## WRITTEN INSTRUCTION:
Reproduce each of the rows below word for word.

— begin RECORDS SHOWN —

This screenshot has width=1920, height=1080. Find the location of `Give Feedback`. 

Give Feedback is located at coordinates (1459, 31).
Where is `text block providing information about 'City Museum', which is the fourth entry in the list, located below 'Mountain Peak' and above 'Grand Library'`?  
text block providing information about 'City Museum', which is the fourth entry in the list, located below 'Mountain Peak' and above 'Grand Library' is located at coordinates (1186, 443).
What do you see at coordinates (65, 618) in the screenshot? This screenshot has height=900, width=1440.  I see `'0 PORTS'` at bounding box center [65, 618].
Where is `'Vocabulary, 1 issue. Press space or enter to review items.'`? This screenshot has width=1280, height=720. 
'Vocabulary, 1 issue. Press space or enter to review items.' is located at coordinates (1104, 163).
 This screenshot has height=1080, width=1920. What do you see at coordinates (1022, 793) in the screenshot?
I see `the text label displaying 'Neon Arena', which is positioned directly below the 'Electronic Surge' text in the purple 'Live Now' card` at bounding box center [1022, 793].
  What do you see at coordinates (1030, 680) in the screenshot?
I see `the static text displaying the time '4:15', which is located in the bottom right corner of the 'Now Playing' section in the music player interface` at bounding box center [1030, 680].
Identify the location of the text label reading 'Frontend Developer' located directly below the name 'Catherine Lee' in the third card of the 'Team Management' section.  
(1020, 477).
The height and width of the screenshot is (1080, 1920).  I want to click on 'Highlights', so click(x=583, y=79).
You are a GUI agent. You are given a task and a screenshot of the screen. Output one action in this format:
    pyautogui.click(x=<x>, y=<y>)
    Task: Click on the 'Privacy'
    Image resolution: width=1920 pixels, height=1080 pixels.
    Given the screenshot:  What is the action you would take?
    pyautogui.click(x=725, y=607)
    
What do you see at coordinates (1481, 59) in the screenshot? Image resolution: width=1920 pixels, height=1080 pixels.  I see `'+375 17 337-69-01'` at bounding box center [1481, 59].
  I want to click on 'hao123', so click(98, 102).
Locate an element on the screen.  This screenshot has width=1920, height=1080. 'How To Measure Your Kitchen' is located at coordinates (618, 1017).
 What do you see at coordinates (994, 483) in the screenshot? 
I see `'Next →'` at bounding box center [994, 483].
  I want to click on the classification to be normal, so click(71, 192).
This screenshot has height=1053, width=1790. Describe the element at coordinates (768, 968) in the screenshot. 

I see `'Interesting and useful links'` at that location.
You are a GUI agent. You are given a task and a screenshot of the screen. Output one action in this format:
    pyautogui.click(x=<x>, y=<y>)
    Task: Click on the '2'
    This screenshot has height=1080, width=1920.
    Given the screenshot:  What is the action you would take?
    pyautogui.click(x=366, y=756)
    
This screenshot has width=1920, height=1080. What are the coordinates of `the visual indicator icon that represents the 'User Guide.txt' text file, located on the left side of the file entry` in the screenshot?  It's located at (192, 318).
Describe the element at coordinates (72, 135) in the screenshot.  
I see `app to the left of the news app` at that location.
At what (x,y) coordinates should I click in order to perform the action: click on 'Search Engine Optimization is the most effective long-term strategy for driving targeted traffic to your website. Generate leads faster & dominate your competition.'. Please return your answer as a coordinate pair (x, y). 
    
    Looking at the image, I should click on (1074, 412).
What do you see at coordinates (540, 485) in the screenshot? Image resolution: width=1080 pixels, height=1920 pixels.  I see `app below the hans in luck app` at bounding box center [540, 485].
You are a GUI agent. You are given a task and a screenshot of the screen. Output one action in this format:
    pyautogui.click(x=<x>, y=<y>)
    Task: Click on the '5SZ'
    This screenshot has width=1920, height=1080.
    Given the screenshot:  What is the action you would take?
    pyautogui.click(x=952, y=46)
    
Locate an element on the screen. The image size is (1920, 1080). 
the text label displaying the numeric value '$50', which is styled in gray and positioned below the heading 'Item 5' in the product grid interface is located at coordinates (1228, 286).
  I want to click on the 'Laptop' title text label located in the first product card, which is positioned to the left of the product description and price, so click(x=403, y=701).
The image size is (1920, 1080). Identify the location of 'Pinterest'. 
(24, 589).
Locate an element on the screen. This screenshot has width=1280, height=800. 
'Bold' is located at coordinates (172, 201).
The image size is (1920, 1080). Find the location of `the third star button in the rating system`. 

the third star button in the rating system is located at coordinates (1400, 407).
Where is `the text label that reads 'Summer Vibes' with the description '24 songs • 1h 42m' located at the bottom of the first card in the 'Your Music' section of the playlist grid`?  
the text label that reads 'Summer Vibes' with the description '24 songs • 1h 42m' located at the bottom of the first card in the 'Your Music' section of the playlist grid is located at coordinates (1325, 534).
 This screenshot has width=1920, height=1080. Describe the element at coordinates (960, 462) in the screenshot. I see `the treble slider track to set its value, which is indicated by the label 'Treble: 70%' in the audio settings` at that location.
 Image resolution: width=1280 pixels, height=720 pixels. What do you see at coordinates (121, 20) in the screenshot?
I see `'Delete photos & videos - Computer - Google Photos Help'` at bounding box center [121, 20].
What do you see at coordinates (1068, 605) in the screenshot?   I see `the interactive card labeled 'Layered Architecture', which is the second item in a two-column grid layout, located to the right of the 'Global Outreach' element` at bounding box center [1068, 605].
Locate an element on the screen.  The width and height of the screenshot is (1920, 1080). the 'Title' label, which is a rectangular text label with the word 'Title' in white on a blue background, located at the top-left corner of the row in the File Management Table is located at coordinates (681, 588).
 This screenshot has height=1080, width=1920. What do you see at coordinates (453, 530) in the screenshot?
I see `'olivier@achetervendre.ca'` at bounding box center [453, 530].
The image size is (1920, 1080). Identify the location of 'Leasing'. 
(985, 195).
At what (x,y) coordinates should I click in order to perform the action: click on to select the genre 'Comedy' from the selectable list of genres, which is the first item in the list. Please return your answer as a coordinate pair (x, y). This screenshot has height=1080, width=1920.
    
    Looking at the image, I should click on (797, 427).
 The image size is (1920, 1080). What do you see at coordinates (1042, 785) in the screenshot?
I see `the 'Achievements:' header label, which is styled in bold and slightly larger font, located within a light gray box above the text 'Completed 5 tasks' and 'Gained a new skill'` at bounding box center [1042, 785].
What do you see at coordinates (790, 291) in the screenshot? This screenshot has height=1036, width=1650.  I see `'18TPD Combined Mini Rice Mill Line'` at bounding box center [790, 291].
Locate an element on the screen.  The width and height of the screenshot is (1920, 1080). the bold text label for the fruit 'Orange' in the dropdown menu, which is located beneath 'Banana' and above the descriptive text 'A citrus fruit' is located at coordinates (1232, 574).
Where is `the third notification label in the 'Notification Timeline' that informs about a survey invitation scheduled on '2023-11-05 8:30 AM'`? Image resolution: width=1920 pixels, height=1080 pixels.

— end RECORDS SHOWN —

## TASK RESPONSE:
This screenshot has width=1920, height=1080. Find the location of `Give Feedback`. 

Give Feedback is located at coordinates (1459, 31).
Where is `text block providing information about 'City Museum', which is the fourth entry in the list, located below 'Mountain Peak' and above 'Grand Library'`?  
text block providing information about 'City Museum', which is the fourth entry in the list, located below 'Mountain Peak' and above 'Grand Library' is located at coordinates (1186, 443).
What do you see at coordinates (65, 618) in the screenshot? This screenshot has height=900, width=1440.  I see `'0 PORTS'` at bounding box center [65, 618].
Where is `'Vocabulary, 1 issue. Press space or enter to review items.'`? This screenshot has width=1280, height=720. 
'Vocabulary, 1 issue. Press space or enter to review items.' is located at coordinates (1104, 163).
 This screenshot has height=1080, width=1920. What do you see at coordinates (1022, 793) in the screenshot?
I see `the text label displaying 'Neon Arena', which is positioned directly below the 'Electronic Surge' text in the purple 'Live Now' card` at bounding box center [1022, 793].
  What do you see at coordinates (1030, 680) in the screenshot?
I see `the static text displaying the time '4:15', which is located in the bottom right corner of the 'Now Playing' section in the music player interface` at bounding box center [1030, 680].
Identify the location of the text label reading 'Frontend Developer' located directly below the name 'Catherine Lee' in the third card of the 'Team Management' section.  
(1020, 477).
The height and width of the screenshot is (1080, 1920).  I want to click on 'Highlights', so click(x=583, y=79).
You are a GUI agent. You are given a task and a screenshot of the screen. Output one action in this format:
    pyautogui.click(x=<x>, y=<y>)
    Task: Click on the 'Privacy'
    Image resolution: width=1920 pixels, height=1080 pixels.
    Given the screenshot:  What is the action you would take?
    pyautogui.click(x=725, y=607)
    
What do you see at coordinates (1481, 59) in the screenshot? Image resolution: width=1920 pixels, height=1080 pixels.  I see `'+375 17 337-69-01'` at bounding box center [1481, 59].
  I want to click on 'hao123', so click(98, 102).
Locate an element on the screen.  This screenshot has width=1920, height=1080. 'How To Measure Your Kitchen' is located at coordinates (618, 1017).
 What do you see at coordinates (994, 483) in the screenshot? 
I see `'Next →'` at bounding box center [994, 483].
  I want to click on the classification to be normal, so click(71, 192).
This screenshot has height=1053, width=1790. Describe the element at coordinates (768, 968) in the screenshot. 

I see `'Interesting and useful links'` at that location.
You are a GUI agent. You are given a task and a screenshot of the screen. Output one action in this format:
    pyautogui.click(x=<x>, y=<y>)
    Task: Click on the '2'
    This screenshot has height=1080, width=1920.
    Given the screenshot:  What is the action you would take?
    pyautogui.click(x=366, y=756)
    
This screenshot has width=1920, height=1080. What are the coordinates of `the visual indicator icon that represents the 'User Guide.txt' text file, located on the left side of the file entry` in the screenshot?  It's located at (192, 318).
Describe the element at coordinates (72, 135) in the screenshot.  
I see `app to the left of the news app` at that location.
At what (x,y) coordinates should I click in order to perform the action: click on 'Search Engine Optimization is the most effective long-term strategy for driving targeted traffic to your website. Generate leads faster & dominate your competition.'. Please return your answer as a coordinate pair (x, y). 
    
    Looking at the image, I should click on (1074, 412).
What do you see at coordinates (540, 485) in the screenshot? Image resolution: width=1080 pixels, height=1920 pixels.  I see `app below the hans in luck app` at bounding box center [540, 485].
You are a GUI agent. You are given a task and a screenshot of the screen. Output one action in this format:
    pyautogui.click(x=<x>, y=<y>)
    Task: Click on the '5SZ'
    This screenshot has width=1920, height=1080.
    Given the screenshot:  What is the action you would take?
    pyautogui.click(x=952, y=46)
    
Locate an element on the screen. The image size is (1920, 1080). 
the text label displaying the numeric value '$50', which is styled in gray and positioned below the heading 'Item 5' in the product grid interface is located at coordinates (1228, 286).
  I want to click on the 'Laptop' title text label located in the first product card, which is positioned to the left of the product description and price, so click(x=403, y=701).
The image size is (1920, 1080). Identify the location of 'Pinterest'. 
(24, 589).
Locate an element on the screen. This screenshot has width=1280, height=800. 
'Bold' is located at coordinates (172, 201).
The image size is (1920, 1080). Find the location of `the third star button in the rating system`. 

the third star button in the rating system is located at coordinates (1400, 407).
Where is `the text label that reads 'Summer Vibes' with the description '24 songs • 1h 42m' located at the bottom of the first card in the 'Your Music' section of the playlist grid`?  
the text label that reads 'Summer Vibes' with the description '24 songs • 1h 42m' located at the bottom of the first card in the 'Your Music' section of the playlist grid is located at coordinates (1325, 534).
 This screenshot has width=1920, height=1080. Describe the element at coordinates (960, 462) in the screenshot. I see `the treble slider track to set its value, which is indicated by the label 'Treble: 70%' in the audio settings` at that location.
 Image resolution: width=1280 pixels, height=720 pixels. What do you see at coordinates (121, 20) in the screenshot?
I see `'Delete photos & videos - Computer - Google Photos Help'` at bounding box center [121, 20].
What do you see at coordinates (1068, 605) in the screenshot?   I see `the interactive card labeled 'Layered Architecture', which is the second item in a two-column grid layout, located to the right of the 'Global Outreach' element` at bounding box center [1068, 605].
Locate an element on the screen.  The width and height of the screenshot is (1920, 1080). the 'Title' label, which is a rectangular text label with the word 'Title' in white on a blue background, located at the top-left corner of the row in the File Management Table is located at coordinates (681, 588).
 This screenshot has height=1080, width=1920. What do you see at coordinates (453, 530) in the screenshot?
I see `'olivier@achetervendre.ca'` at bounding box center [453, 530].
The image size is (1920, 1080). Identify the location of 'Leasing'. 
(985, 195).
At what (x,y) coordinates should I click in order to perform the action: click on to select the genre 'Comedy' from the selectable list of genres, which is the first item in the list. Please return your answer as a coordinate pair (x, y). This screenshot has height=1080, width=1920.
    
    Looking at the image, I should click on (797, 427).
 The image size is (1920, 1080). What do you see at coordinates (1042, 785) in the screenshot?
I see `the 'Achievements:' header label, which is styled in bold and slightly larger font, located within a light gray box above the text 'Completed 5 tasks' and 'Gained a new skill'` at bounding box center [1042, 785].
What do you see at coordinates (790, 291) in the screenshot? This screenshot has height=1036, width=1650.  I see `'18TPD Combined Mini Rice Mill Line'` at bounding box center [790, 291].
Locate an element on the screen.  The width and height of the screenshot is (1920, 1080). the bold text label for the fruit 'Orange' in the dropdown menu, which is located beneath 'Banana' and above the descriptive text 'A citrus fruit' is located at coordinates (1232, 574).
Where is `the third notification label in the 'Notification Timeline' that informs about a survey invitation scheduled on '2023-11-05 8:30 AM'`? Image resolution: width=1920 pixels, height=1080 pixels.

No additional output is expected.